The Judicial Complainants Commission has reprimanded ConCourt judges over their demand that members of the Public should not be allowed to complain against Constitutional Court officials.

In its ruling, the Judicial Complaints Commission emphasised that any Zambian judge under the Republican Constitution can be queried by the Zambian people if their conduct was found to be questionable.

After the August 2016 general elections, Chirundu member of parliament Douglas Syakalima, and six others filed a complained against Constitutional Court judges Mungeni Mulenga, Hildah Chibomba, Annie Sitali, professor Margaret Munalula and Palan Mulonda.

The complainants charged that the said ConCourt judges conducted themselves in an unprofessional manner when handling the presidential election petition.

But the ConCourt led by its president Chibomba, wrote to the Judicial Complainants Commission requesting that the complaint against them be thrown away because the individuals concerned had no right to be heard.

The judges through State Counsel Vincent Malambo and Eness Chiyenge contended that the complaints advanced were not legally valid and could not therefore be investigated or heard by the Commission.

Attorney General Likando Kalaluka also supported the ConCourt judges, arguing that the Commission did not need to make a precedent where any member of the public would be at liberty to complain contrary to the provisions of section 27 (1) (b) of the Act and the Constitution.

But the Judicial Complainants Commission threw out the ConCourt application instead, and guided that it was misconceived because members of the public had a constitutional right to lodge such a complaint and to defend the constitution.

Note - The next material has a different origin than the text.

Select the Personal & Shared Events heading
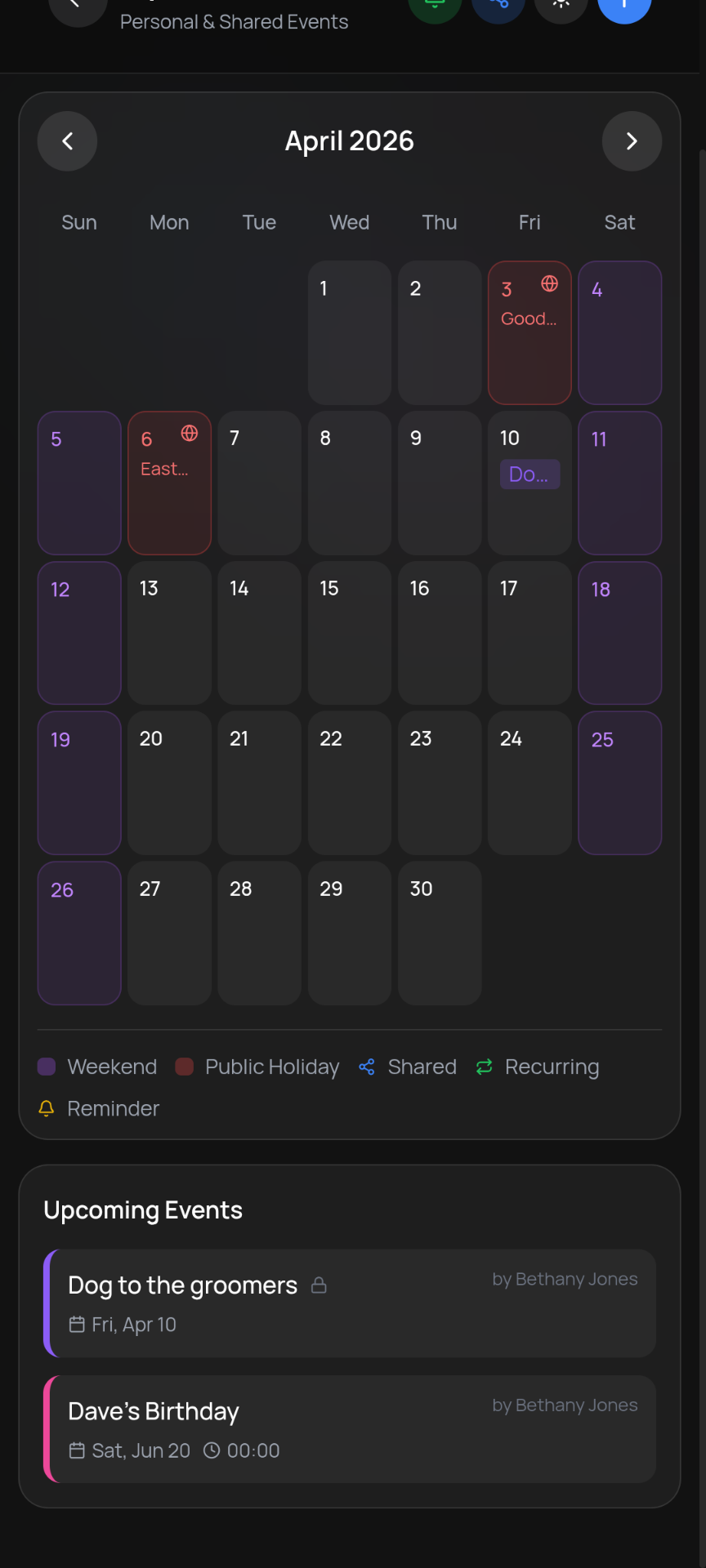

The Commission contended that under the current law, a Zambian judge could be queried by the Zambian people even on matters pertaining to the discharge of judicial functions.

Further, the Commission comprising chairperson Geoffrey Simukoko, judge Christopher Mushabati and Nixon Banda said Article 236 of the constitution states that judges and judicial officers are accountable to the people for their functions.

“The clause enjoins the commission to receive complaints lodged against a judge or judicial officer and to hear a complaint against a judge. It is clear that not only are judges and judicial officers constitutionally accountable to the people, but the people have been appropriately empowered to lodge complaints against judges,” read the ruling in part.

The Commission also noted that Article 118 of the constitution provided that the judicial authority of the Republic of Zambia derived its mandate from the people of Zambia.

“All in all, we are satisfied that members of the public are empowered under the republican constitution to file complaints against judges and judicial officers. The complaints herein have locus standi in the inquiries before us. The application by the respondents is therefore dismissed,” the Commission ruled.